16 Jun 2014

CORRESPONDENT - Todd Niall

6:26 am on 16 June 2014

The tale in which Auckland Transport is both raising and lowering public transport fares is not simple. It also still needs a happy ending.

In the latest chapter, Auckland Transport, AT for short, has raised adult cash fares from between 1.9 percent to 17.6 percent, and in one case 50 percent. On the other hand it doubled the discount offered to users of the electronic AT HOP payment card, to 20 percent. Card users end up the same or better off.

AT wants to shift the 40 percent of commuters still paying cash, to join the 60 percent using AT HOP. Cash is even more commonly used in the less affluent South and West.

AT Hop card and timetable

Photo: RNZ / Todd Niall

It is all in the annual fare review, a contractual obligation which the agency has to the private operators of the region's services, to compensate them for rising costs.

Set this package in the middle of a series of about a dozen other fare, zone and discount changes being rolled out over 18 months or more, it is easy for an public transport user to lose the plot.

In this review, AT is raising fares on average by 1.5 percent, although it doesn't say so in its publicity material. Nor does it explain the big variations in fare rises. Those come as the 1.5 percent endgame is applied to different types of contracts. Add in the rounding of fares to the nearest 50 cents, and it becomes something for mathmeticians.

This carrot-and-stick drive to reduce the number of slow-boarding cash commuters carries a risk. Auckland Transport's modelling for these changes includes allowing for a small proportion of cash payers getting grumpy and giving up on public transport.

That risk may be greater in the less affluent South and West where cash remains king. AT has no research on why that is, but assumes that when money is tight, people are less keen to have cash tied up in yet another plastic card.

It has tried to address that by cutting the cost of buying an ATHOP card from $10 to $5, and reducing the minimum top-up amount similarly.

AT has also waived the 25 cent fee for each manual top-up, following strong "feedback". Those two moves suggest AT has acknowledged the golden rule of business. The Customer is King. Both attracted criticism from day one. That was a year ago.

Still to come later this year is the outcome of work to perhaps reduce fares and boost patronage. Seperately a new zone system will affect the way journeys are priced. For some it may become cheaper. There will be new fares, such as a one-day ticket.

Auckland Transport says the challenge to boost passenger numbers remains alive.

Auckland Transport says the challenge to boost passenger numbers remains alive. Photo: RNZ

Auckland Transport has two big targets. One is mayor Len Brown's goal of doubling annual patronage. The other is the Government's requirement that annual rail patronage has to reach 20 million a year, to trigger an early start to the downtown rail tunnel.

It needs to get a lot of things right.

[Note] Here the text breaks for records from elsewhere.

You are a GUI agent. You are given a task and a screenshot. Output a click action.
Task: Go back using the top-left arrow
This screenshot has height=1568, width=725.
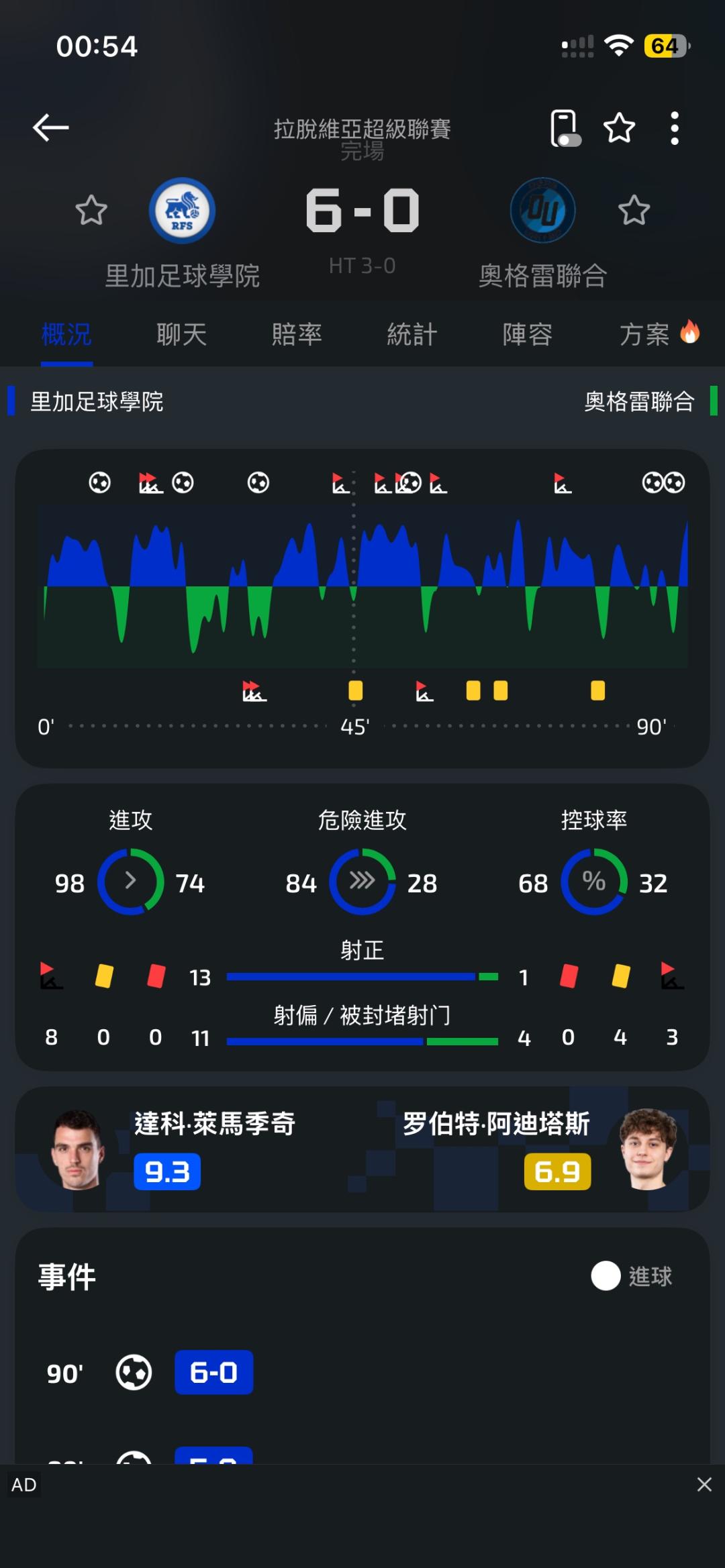[x=50, y=127]
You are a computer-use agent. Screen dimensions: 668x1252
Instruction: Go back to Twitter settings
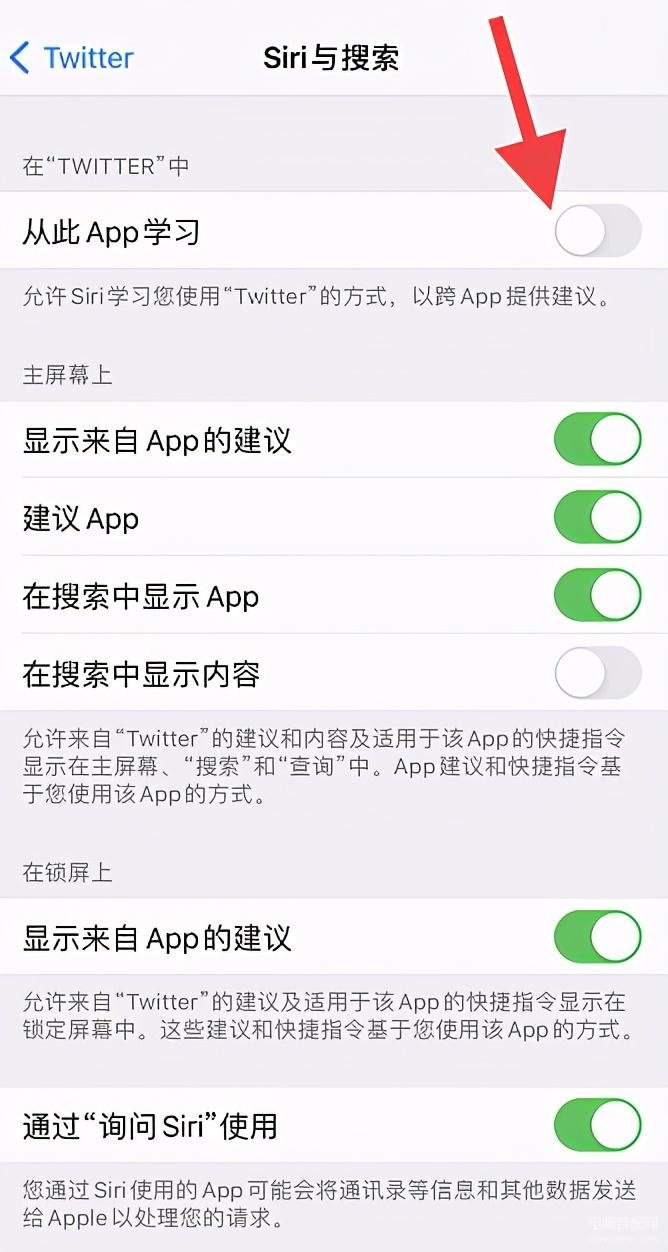[x=71, y=57]
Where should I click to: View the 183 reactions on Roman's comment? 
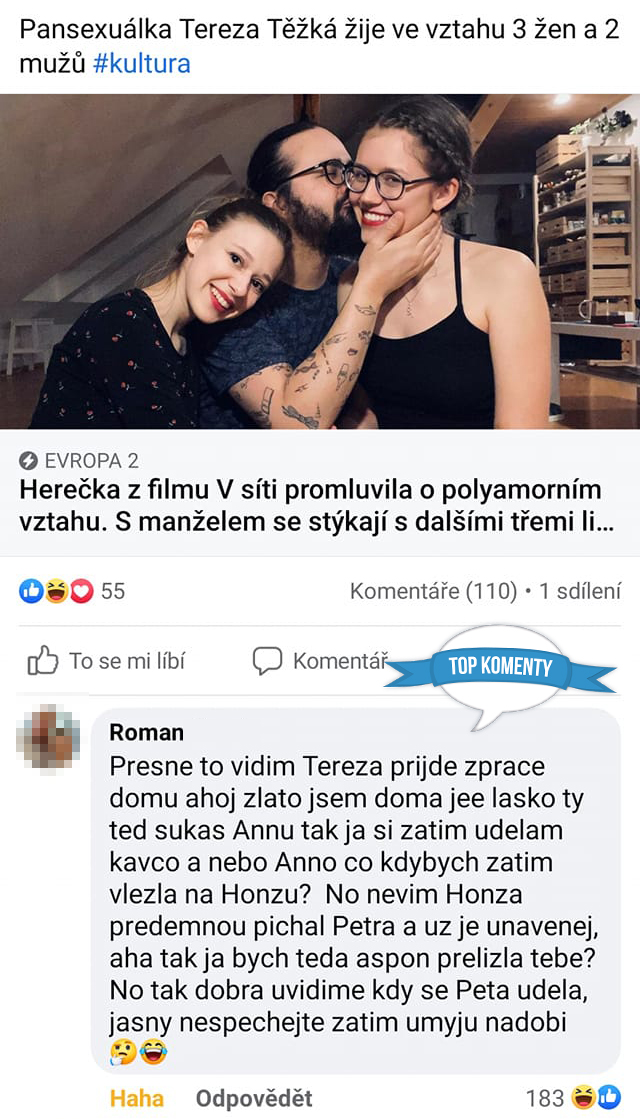[x=573, y=1098]
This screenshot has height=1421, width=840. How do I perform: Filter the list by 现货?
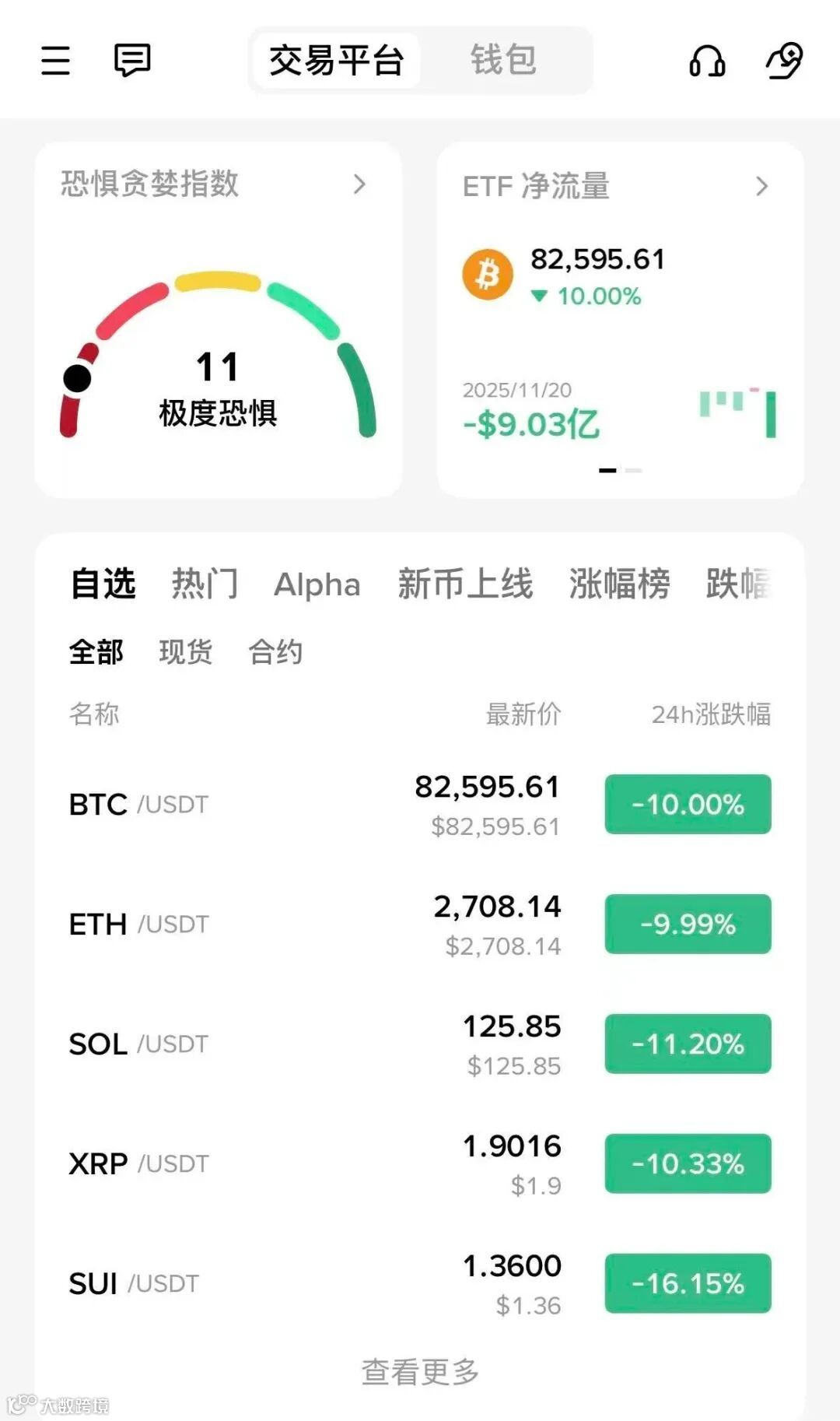[186, 652]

AT has rolled out the electronic AT HOP as the hardware on which to build what it hopes will be a simpler, more flexible and more convenient way of paying for trips. But that is still some way off.

In a gripping work of fiction, readers have the option of flicking to the last page to see how it ends. AT is writing history, there is no fast-forward to see whether it works.

The plot is becoming a bit murky at the moment. The challenge for Auckland Transport is to keep its customers believing in the happy ending. The attractive, affordable, joined-up network.

With future storylines including a possible "exact-fare" policy, or even banning cash, Auckland Transport will need to be sure that it is completely in tune with its readers/riders.